* Text segment:
American Airlines is the latest carrier to contract Landline for connecting “flights” operated with buses. The move comes as U.S. airlines face the concurrent challenges from a pilot shortage primarily hitting regional operators and elevated fuel prices that together have forced many airlines to fly less than they would prefer.
Landline will connect American’s Philadelphia hub to Lehigh Valley airport near Allentown, Pa., and the airport in Atlantic City, N.J., beginning June 3. The destinations are 70 miles and 56 miles, respectively, distant from the Philadelphia airport, according to Google Maps. And while Atlantic City is a new addition to the Fort Worth, Texas-based carrier’s map, it serves Allentown — with planes — from several of its other hubs, and flew Philadelphia-Allentown until suspending the route early in the pandemic, in May 2020.

* Entries shown:
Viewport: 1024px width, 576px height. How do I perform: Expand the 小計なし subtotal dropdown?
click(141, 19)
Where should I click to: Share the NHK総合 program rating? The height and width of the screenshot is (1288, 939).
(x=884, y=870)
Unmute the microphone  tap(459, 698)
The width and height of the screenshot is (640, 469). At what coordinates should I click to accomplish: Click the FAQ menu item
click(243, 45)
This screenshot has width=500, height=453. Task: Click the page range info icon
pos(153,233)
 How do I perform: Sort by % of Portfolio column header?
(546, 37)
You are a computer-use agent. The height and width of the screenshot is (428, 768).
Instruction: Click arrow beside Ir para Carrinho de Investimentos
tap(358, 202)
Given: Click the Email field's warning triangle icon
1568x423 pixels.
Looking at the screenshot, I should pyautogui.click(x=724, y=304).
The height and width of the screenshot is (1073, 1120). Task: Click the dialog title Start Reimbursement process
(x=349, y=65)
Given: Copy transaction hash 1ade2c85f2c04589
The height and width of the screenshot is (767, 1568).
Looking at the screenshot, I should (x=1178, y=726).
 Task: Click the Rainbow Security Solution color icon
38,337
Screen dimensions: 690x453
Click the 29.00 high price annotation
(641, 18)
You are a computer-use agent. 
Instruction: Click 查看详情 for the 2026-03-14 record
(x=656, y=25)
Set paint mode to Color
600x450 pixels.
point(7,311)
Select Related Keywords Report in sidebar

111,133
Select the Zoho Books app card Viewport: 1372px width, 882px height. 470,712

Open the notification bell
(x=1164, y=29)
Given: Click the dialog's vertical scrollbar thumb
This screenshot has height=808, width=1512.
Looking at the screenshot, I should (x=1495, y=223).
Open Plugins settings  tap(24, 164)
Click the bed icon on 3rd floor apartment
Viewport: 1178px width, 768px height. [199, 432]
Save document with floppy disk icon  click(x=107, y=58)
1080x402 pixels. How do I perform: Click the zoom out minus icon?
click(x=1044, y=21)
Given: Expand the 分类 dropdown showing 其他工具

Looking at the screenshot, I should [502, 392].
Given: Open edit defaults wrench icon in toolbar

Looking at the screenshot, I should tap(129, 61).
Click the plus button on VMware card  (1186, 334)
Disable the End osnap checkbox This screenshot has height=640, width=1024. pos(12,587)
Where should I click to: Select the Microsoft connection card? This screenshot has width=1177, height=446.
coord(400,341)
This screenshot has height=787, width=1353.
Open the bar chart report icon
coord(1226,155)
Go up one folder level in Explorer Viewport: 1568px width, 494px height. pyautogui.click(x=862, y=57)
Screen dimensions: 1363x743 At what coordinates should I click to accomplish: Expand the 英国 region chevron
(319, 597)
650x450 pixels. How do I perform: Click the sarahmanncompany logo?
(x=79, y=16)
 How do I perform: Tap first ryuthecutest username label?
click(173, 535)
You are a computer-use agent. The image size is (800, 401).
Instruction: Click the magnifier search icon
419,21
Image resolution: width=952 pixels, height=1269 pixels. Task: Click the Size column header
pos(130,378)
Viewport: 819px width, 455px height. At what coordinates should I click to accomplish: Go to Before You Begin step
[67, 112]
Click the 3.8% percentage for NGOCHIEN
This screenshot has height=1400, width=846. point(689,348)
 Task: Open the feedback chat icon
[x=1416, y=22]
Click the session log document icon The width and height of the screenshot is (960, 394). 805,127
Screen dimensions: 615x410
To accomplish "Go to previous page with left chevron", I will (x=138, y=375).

* Task directions:
Reproduce, word for word, the part of the article on American Airlines' bus connections between "Landline will connect" and "in May 2020.", inclusive. The entries were taken from a separate source.

* Problem solution:
Landline will connect American’s Philadelphia hub to Lehigh Valley airport near Allentown, Pa., and the airport in Atlantic City, N.J., beginning June 3. The destinations are 70 miles and 56 miles, respectively, distant from the Philadelphia airport, according to Google Maps. And while Atlantic City is a new addition to the Fort Worth, Texas-based carrier’s map, it serves Allentown — with planes — from several of its other hubs, and flew Philadelphia-Allentown until suspending the route early in the pandemic, in May 2020.